CLAIMS What is claimed is:
1. A system for process synchronization in a multi-core computer system, comprising: a primary processor core to control scheduling, completion and synchronization of a plurality of processing threads for the SOC, the primary processor core having a dedicated memory address space to facilitate control of processes;
a plurality of secondary processor cores each coupled to the primary processor core via address and control line bus architecture, the plurality of secondary processor cores responsive to command inputs from the primary processor core to execute instructions and each having dedicated memory address space to facilitate control of processes;
a first memory wherein the primary processor core and each secondary processor core of the plurality of secondary processor cores have read access to all address space of said first memory, and wherein write access to the first memory by the primary processor core and each secondary processor core of the plurality of secondary processor cores is restricted to respective address spaces; and
a switch matrix enabling intra-core communication between the primary processor core and any secondary processor core of the plurality of secondary processor cores and between any pair of secondary processor cores of the plurality of secondary processor according to a pre-defined transmission protocol.

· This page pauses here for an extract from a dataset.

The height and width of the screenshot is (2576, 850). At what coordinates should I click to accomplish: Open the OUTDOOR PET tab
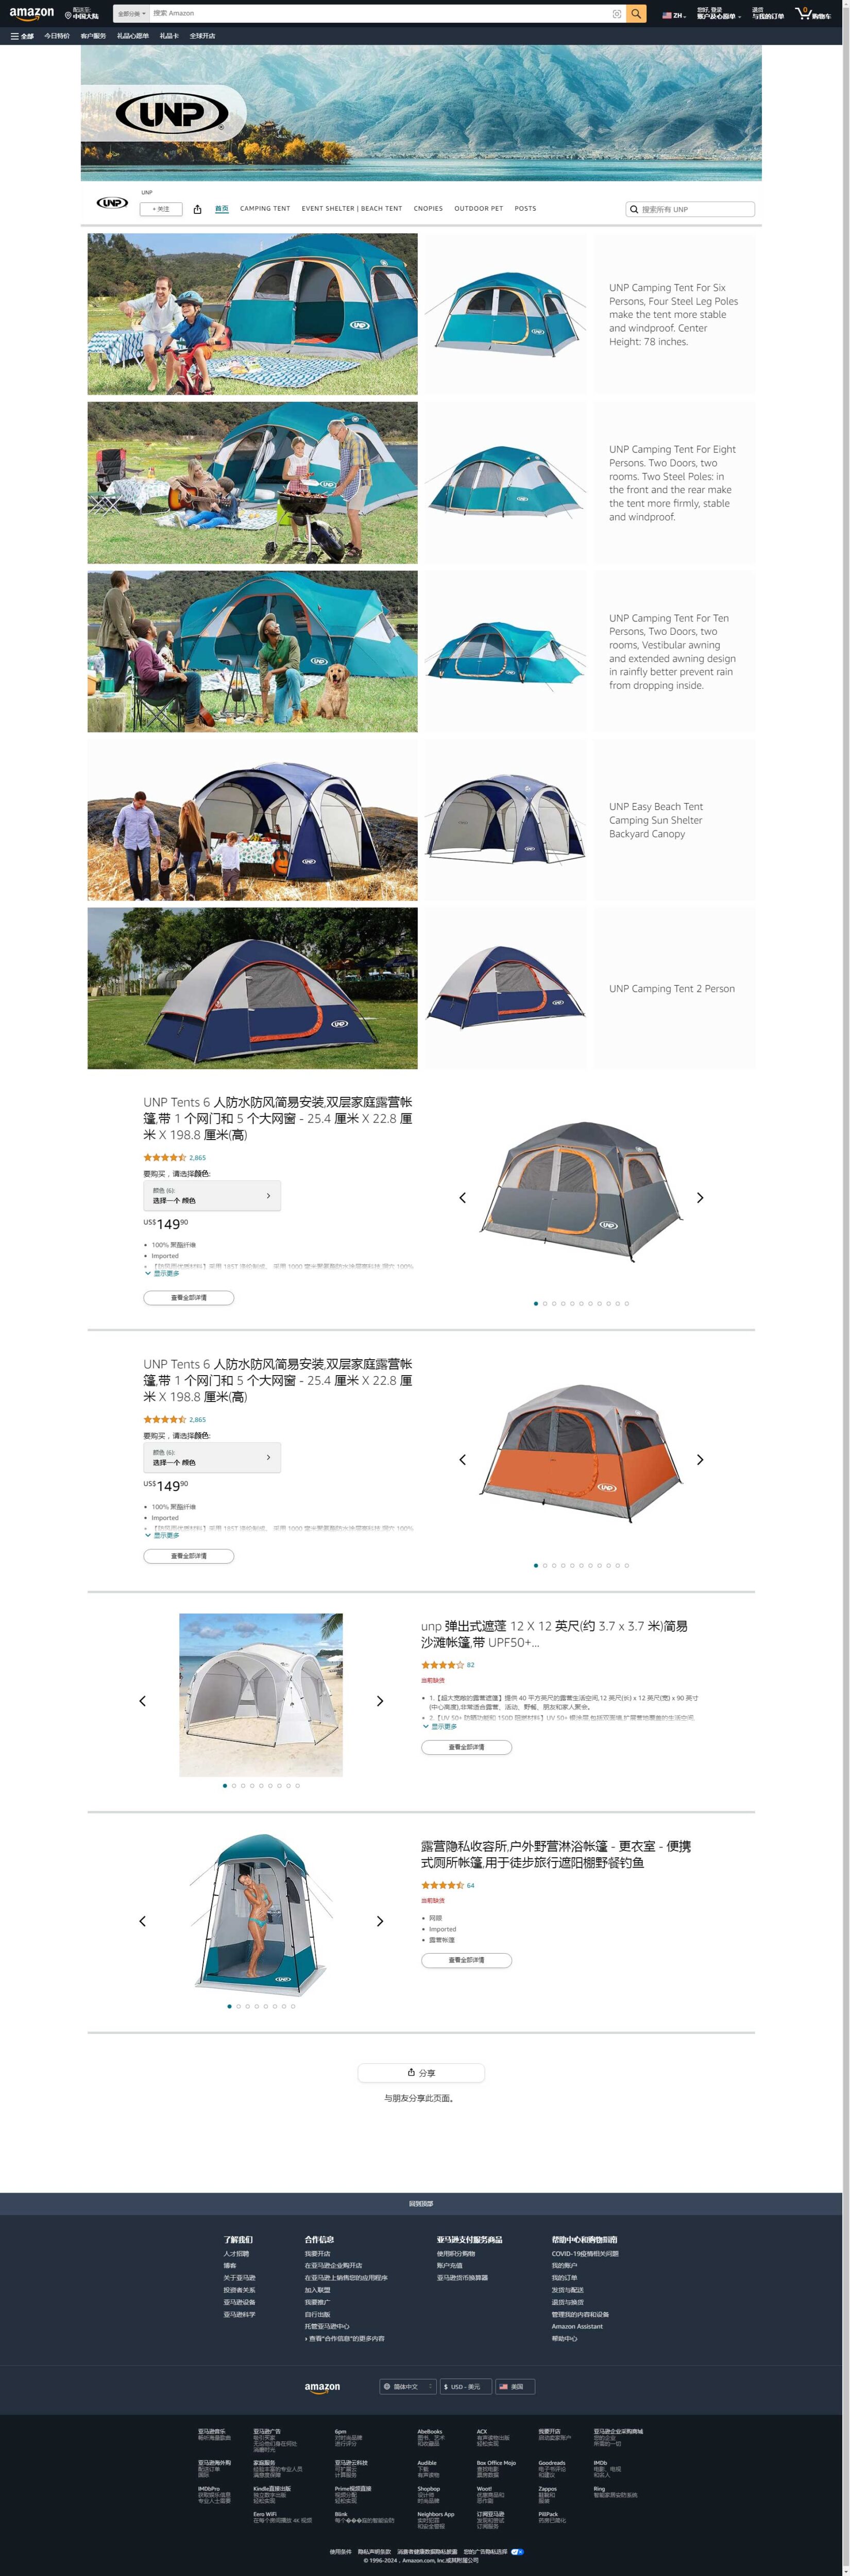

2. The system of claim 1, wherein said primary processor core and each secondary processor core of said plurality of secondary processor cores are multi-thread capable processor cores.
3. The system according to claim 1, wherein a unique identifier is assigned to the primary processor core/thread and to each secondary processor core/thread of the plurality of secondary processor cores.
4. The system according to claim 1, including:
wherein the first memory is configured as a matrix comprising multiple domains;
wherein different domains are allocated to the primary processor core and to each secondary processor core of the plurality of secondary processor cores;
wherein the primary processor core and each secondary processor core of the plurality of secondary processor cores have write access only to their corresponding domains; and
wherein the primary processor core and each secondary processors core of the plurality of secondary processor cores have read access to all domains of said first memory.
5. The system according to claim 1, further comprising a signaling system enabling communication between any of the primary processor core and any of the plurality secondary processor cores, comprising:
a plurality of signal locations with a length equal to the number of processor cores, each of the plurality of signal locations located in corresponding write domains of the first memory;
a plurality of value locations independently maintained by each one of the plurality of processor cores in an associated dedicated memory; and a two-state state machine to indicate busy and idle states for the primary processor core and each secondary processor core of the plurality of secondary processor cores.
6. The system according to claim 5, further comprising a process synchronization system including the state machine to direct the timing of execution of processes executed by the plurality of secondary cores.
7. The system according to claim 1, wherein the first memory is non-cache memory.
8. The system according to claim 1, wherein the first memory is on the same integrated circuit chip as the primary processor core and the plurality of secondary processor cores.
9. The system according to claim 1, wherein the first memory comprises an m by m array of n-bytes where m is the number of secondary processor cores plus one and n is an integer equal to or greater than one, the primary processor core and each secondary processor core of said plurality of secondary processor cores has write access to a different row of the array, and read access to all rows of said array and wherein row addresses of said first memory are dedicated to data to be sent from a processor core and column addresses of said first memory are dedicated to storing data to be received by a processor core.
10. The system according to claim 9, further including a plurality of second memories each memory of the plurality of second memories comprising an m by m array of n- bytes, each of said second memories being a dedicated write domain of a respective dedicated memory of the primary processor core and each secondary processor core of said plurality of secondary processor cores, and wherein row addresses of said second memory are dedicated to data to be sent from a processor core and column addresses of said second memory are dedicated to storing data to be received by a processor core.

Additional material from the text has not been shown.